24 Temmuz 2011 Pazar

NASIL HİSSETTİĞİMİ BİLİYORUM ANLATAMIYORUM

Bu… Sanırım “ilk terk ediliş” gibi… Bazı babalar, bazı bebelerini bir haftalıkken terk ederler. Ne anlar ki bir bebek ayrılıktan… İçiyle bildiği, içiyle sevdiği bir çift kahverengi göz silinir bebeğin gözlerinden o kadar… Sandığınızdan derindir oysa, bebeğin terk edilmek konusundaki bilgisi… Hayatının geri kalanında silinen o hayali bir yapboz gibi tamamlamak için uğraşır. Piçlere dikkat edin. Hepsinin boyundan büyük hayalleri vardır.

Bu… Sanırım “ilk çaresizlik” gibi… Anneler bebelerinin, bu dünyadan korktukları anda geri dönebilmek için cennetin sihirli anahtarıymışcasına göbeklerinde taşıdığı bağı kesip atarlar. Bahçedeki erik ağacının altına gömerler. Bundan sonrası, annenizin kutsal memelerinden ağulu bir ağrıyı emmek gibidir… Yazının sonunda beni o erik ağacının altına gömünüz…

Bu… Sanırım “ölümle ilk tanışma” gibi… Babanızın kahverengi gözleri olmasa da yapbozunuzun en büyük parçasını bulmuş, tamamlamaya çalışırken kendinizi ve artık cennete dönemeseniz de, cennet kokarken onun koynu, bıçak gibi kesilmesidir zamanın, kokuların, gündelik telaşınızın… Bazı insanlar öyle güzeldirler ki, ölümü bile muhteşem bir kostüm gibi taşırlar. En Sevdiğiniz hakkında birinin size “öldü” demesi, atılacak en büyük iftira gibidir. Bu… Bir büyük iftira karşısında onu koruyamamak gibi…

Bu… Sanırım “öldü” kelimesini ilk duyduğunuz an gibi… Gidenin gelmeyeceğini, henüz gittiğini öğrendiğiniz anda bilmek, bence tahammülü güç bir şeydir…

Bu… Sanırım işkenceye alınmak gibi. Çinliler yeni bir işkence metodu bulmuşlar da sizi denek olarak kullanıyorlar.

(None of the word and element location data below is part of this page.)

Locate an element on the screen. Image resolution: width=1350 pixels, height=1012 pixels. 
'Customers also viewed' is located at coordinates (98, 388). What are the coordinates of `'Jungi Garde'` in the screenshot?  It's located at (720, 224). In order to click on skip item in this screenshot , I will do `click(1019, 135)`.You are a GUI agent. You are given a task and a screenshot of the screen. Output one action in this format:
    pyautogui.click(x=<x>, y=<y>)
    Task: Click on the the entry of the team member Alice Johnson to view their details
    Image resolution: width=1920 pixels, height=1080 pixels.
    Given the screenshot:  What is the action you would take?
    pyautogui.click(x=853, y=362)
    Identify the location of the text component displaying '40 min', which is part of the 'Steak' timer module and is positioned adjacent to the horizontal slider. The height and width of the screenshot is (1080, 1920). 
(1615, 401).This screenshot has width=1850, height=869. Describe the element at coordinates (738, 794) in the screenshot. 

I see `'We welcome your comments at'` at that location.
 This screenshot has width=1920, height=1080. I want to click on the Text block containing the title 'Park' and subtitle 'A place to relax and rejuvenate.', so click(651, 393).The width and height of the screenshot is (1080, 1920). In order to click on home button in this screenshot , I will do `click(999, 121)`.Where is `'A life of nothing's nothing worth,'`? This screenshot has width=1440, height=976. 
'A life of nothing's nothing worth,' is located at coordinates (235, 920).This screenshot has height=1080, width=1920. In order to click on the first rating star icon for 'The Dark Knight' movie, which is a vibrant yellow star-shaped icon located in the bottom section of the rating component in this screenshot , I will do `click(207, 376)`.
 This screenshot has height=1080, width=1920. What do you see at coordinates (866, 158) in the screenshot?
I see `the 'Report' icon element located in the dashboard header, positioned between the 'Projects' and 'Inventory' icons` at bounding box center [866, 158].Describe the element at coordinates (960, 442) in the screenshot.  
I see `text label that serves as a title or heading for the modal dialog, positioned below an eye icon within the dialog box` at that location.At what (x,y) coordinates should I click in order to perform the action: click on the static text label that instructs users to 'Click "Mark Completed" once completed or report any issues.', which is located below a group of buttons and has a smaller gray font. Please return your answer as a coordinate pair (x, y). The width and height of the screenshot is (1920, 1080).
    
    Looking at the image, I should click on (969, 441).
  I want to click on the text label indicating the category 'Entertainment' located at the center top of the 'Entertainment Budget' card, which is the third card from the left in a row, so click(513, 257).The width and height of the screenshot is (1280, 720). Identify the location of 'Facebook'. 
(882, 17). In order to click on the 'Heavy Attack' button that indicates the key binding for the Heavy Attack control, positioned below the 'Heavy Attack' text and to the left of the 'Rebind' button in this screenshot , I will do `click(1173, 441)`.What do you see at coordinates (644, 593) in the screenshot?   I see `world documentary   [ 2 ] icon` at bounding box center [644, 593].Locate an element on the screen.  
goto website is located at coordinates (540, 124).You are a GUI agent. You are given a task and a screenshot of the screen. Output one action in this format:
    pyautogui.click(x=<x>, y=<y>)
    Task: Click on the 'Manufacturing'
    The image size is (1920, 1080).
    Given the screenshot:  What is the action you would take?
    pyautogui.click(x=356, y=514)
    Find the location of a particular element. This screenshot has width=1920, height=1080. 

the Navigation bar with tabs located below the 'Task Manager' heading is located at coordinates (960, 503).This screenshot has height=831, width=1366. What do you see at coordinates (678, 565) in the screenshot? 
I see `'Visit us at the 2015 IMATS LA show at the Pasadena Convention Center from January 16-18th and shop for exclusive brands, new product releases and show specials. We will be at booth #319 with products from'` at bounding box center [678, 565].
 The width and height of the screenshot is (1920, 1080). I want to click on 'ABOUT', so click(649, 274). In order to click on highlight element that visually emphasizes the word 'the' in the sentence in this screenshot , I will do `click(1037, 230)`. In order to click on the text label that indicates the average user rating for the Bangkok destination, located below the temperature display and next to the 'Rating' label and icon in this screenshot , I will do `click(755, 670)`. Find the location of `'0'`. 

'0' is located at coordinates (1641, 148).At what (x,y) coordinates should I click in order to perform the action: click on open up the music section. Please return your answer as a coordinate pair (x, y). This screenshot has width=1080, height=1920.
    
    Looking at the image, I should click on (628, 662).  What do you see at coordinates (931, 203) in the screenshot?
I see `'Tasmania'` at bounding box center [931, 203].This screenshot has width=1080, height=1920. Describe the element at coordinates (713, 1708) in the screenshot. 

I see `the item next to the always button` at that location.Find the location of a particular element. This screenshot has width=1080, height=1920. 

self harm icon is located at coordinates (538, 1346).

Bacakları kıldan ince, kor halinde iğnelerden oluşan binlerce karıncanın etinizin üzerinde yavaş yavaş, tadını çıkara çıkara gezinmesi gibi… Bayıldığınızda yüzünüze püskürtülen tazyikli su gibi…

Bu… Sanırım birazdan ölmek gibi. Birazdan öleceğinizi bilmek gibi. Tepenizde Kuran okunuyor. Bakışınızı çevirdiğiniz yerde muradınız kalabilir, dökülürken dudaklarınızdan yarım kalabilir onun adı, bu son heceniz olabilir. Hayatınız değil de acılarınız film şeridi gibi gözlerinizin önünden geçiyor. Bu geçit töreninde sizi en çok inciten de hayallerinizden oluşan bando mızıka takımı. Bu sanki hapishane penceresinden lunaparkı izlemek gibi… Gökyüzüsüz, kuşlarsız kalmak gibi…

Bu… Saçlarınızın bir gecede ağarması gibi… Öleceğinizi sanıyorsunuz ve bedeniniz acınızı anlıyor, duygularınıza itaat ediyor. Bu yüzden ifadeniz belirsizleşip, teniniz matlaşıyor. Yüzünüzde çizgiler beliriyor. Bedeniniz kendini ölüme hazırlıyor. Bir gecede saçları ağarmış insanlara bakın. Onlar o gece öldüler… Ben de gittim her birini, o erik ağacının altına gömdüm…

Bu... Babanızın başının olması gereken yerde duran soğuk beyaz mermere "seni hiç affetmedim" yazmak, toprağına kırılgan bir erik dalı bırakmak gibi...

...

Hepsi tamam da, gözler fena yaralıyor insanı. O gözlerin artık yabancı olduğunu bilmek…
Bir de saçlar, erkense ağarırken ağrıyor.